Oct, 2024.- At the end of the 18th century, Francisco de Quesada y Agüero built the Santa Isabel sugar mill at the bottom of Jibacoa, now a local heritage site, about five kilometers from the Camagüey-Nuevitas road, an exceptional testimony of the colonial sugar industry.
According to records, for several years the artifact was no more than a traction-driven sugar mill, staffed by Jamaicans in charge of producing sugar and its by-products.
In 1835 it was recognized as a “sugar mill” and by 1873 it owned 40 caballerías of land.
Angel Castillo Agramonte had acquired the mill and its 65 slaves in 1859 and imported a machinery from North America to increase yields in the industrial process and take advantage of the natural benefits of the mighty Saramaguacán River.

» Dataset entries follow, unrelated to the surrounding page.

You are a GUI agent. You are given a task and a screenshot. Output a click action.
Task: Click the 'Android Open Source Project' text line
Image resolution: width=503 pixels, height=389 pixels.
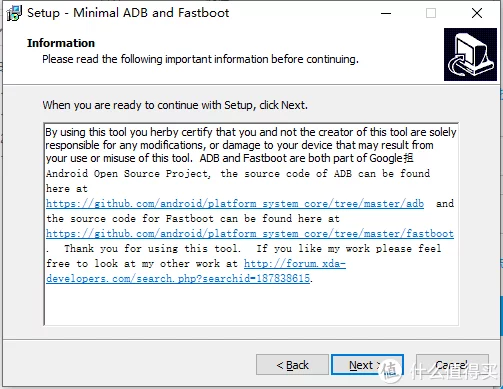click(x=128, y=173)
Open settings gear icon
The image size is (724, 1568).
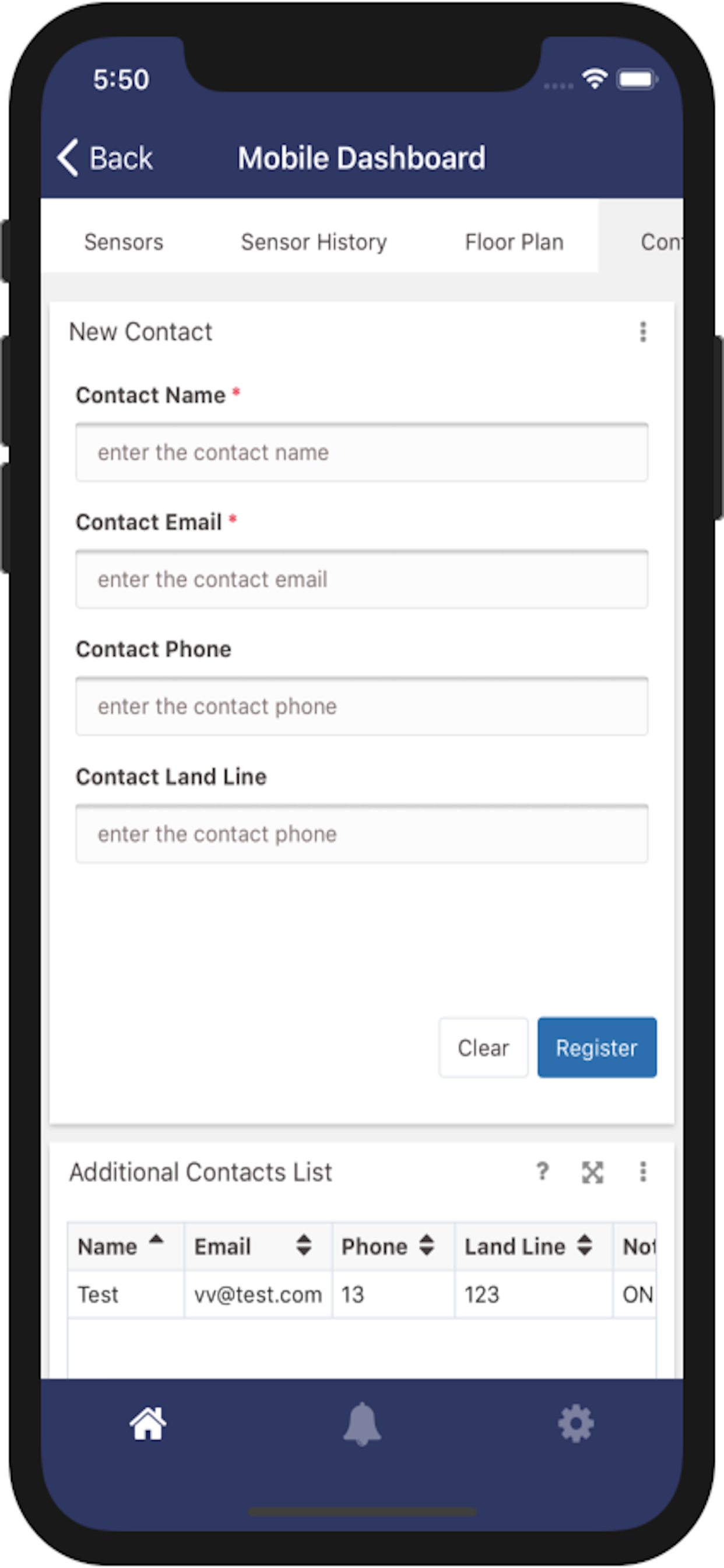pyautogui.click(x=575, y=1424)
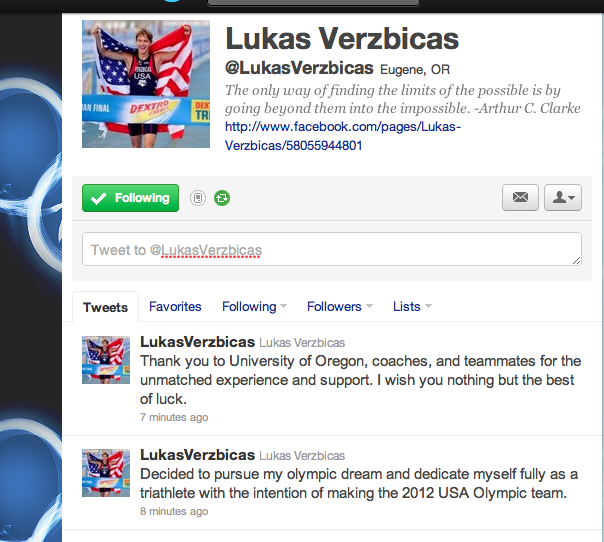Toggle the green retweets icon
The width and height of the screenshot is (604, 542).
point(222,198)
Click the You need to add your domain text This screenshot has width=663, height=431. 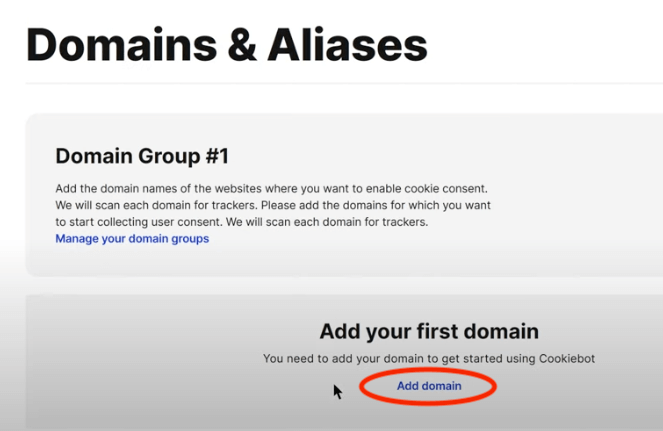coord(429,359)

Nowadays, those who travel to the Tourist Pole of Santa Lucía beach can appreciate the ruins of the former Santa Isabel sugar mill, in the community of the same name, in the north of the city of Camagüey, once village of Santa María del Puerto del Príncipe.
The clients are fascinated by the espresso coffee that is accompanied, instead of a spoon, by a small piece of sugar cane, harvested a few meters away from this gastronomic center of the Palmares company.
It is stated that "Santa Isabel was attacked with cannons by the Count of Balmaceda, Blas Villate de las Heras, in the first days of December 1868, after the battle of Bonilla on November 28 of that year; Angel Castillo himself and his cavalry forces harassed the enemy column in the vicinity of its passage towards Nuevitas.
"Ángel Castillo was promoted to the rank of Major General of the Liberator Army during the war of 1868 and fell in combat after faltering the Trocha from Júcaro to Morón, on September 9, 1869".
The construction still preserves its foundation system, the support walls of its machinery, underground walls and kettles, as well as its towers or steam chimneys. The Santa Isabel sugar mill, which has become a tourist attraction in the region, is visited by thousands of people during the summer season due to its historical and cultural interest and its proximity to the Saramaguacán River, which flows about twenty kilometers away into the Bay of Nuevitas.